The series of images at the sandtray weren’t finished with me. I started creating forms in the sand. I had yet to touch any of the miniature objects and figures on the shelves. A river came alive in my imagination. Then this image in my mind became reality in the sand. My hands wanted objects to hold.

No objects outside of my imagination were interested in me. I jumped into the river and touched the bottom, where I encountered a cross that seemed to be waiting for me. Together we returned to the surface. I felt like a spiritual fisherman, and I said this aloud to the woman whom I thought was standing behind me. “I’m here,” I imagined my former Jungian therapist responding, as I turned around and realized I was alone in the room.

It feels good to know that the final sentence has been written. Writing is my life.

In Both Directions at Once

Time and space are altering my perspective of reality in my imagination. The two rooms are alongside each other. I imagine an underground tunnel connecting them, which I know would be impossible in reality since the two offices are on the fourth floor. The images don’t lie: I’m in both rooms at once.

In rereading the opening sentence above, I find myself replacing perspective with perception. Words seem to be helping me imagine what’s happening in my mind. The images I have yet to mention alter my perception of reality as I hold this pen and move it across the page. As I wrote the previous sentence, I thought: you should mention that you’re writing across the page from left to right. Now I imagine myself writing from the right side of the page to the left, and this image or series of images disorientates me.

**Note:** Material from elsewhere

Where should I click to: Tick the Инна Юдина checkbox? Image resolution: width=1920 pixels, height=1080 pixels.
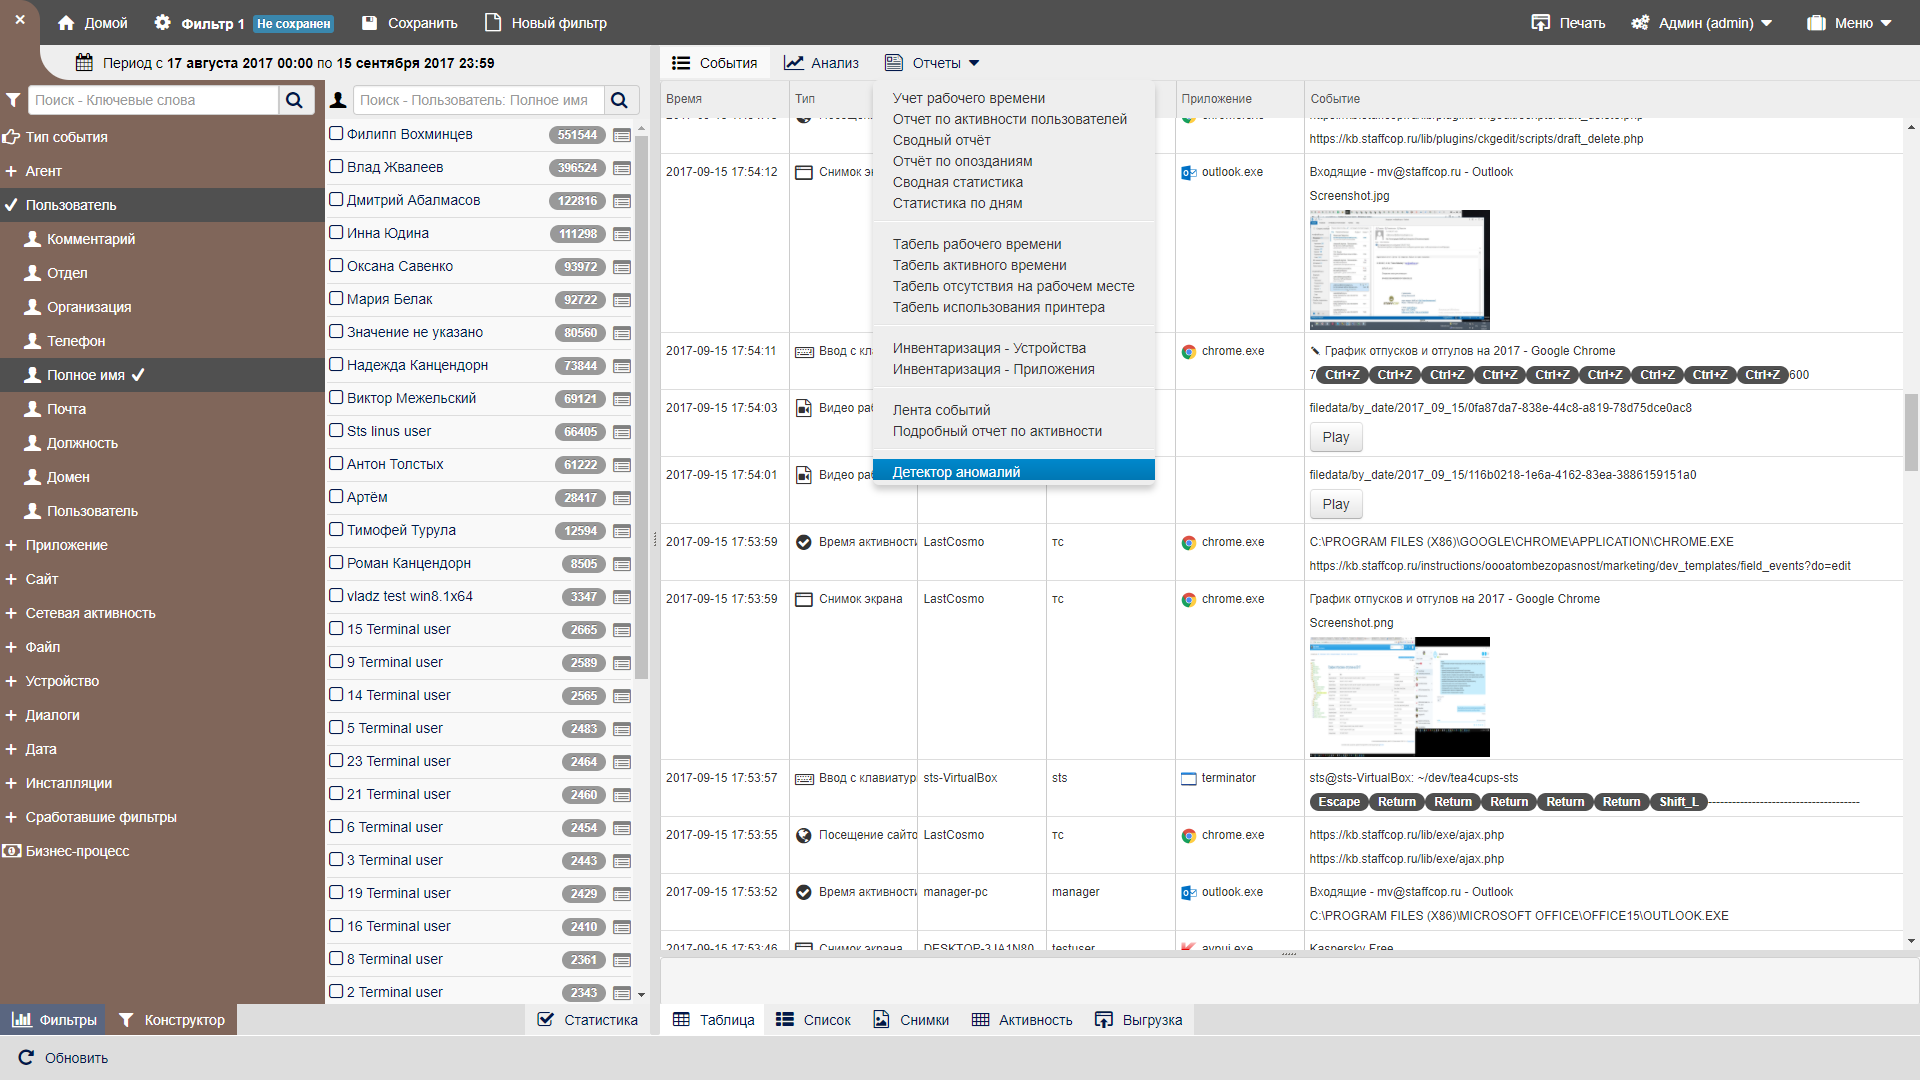pyautogui.click(x=337, y=233)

Did I make both appointments for the same time, or did I appear in each room without warning, as if I knew that each of the two psychotherapists in my imagination would be expecting me? The image of me seated across from a woman, a Jungian psychoanalyst who in reality I saw at a lecture a few years ago, and another, of me lying on a couch with a psychoanalyst seated behind it, don’t seem interested in providing me with a verbal reply to my question.

The same dream is talked about in both rooms. I’m digging a tunnel. In which direction am I digging, east or west? It’s unclear. Clarity arrives in the next image. I’m digging in both directions at once.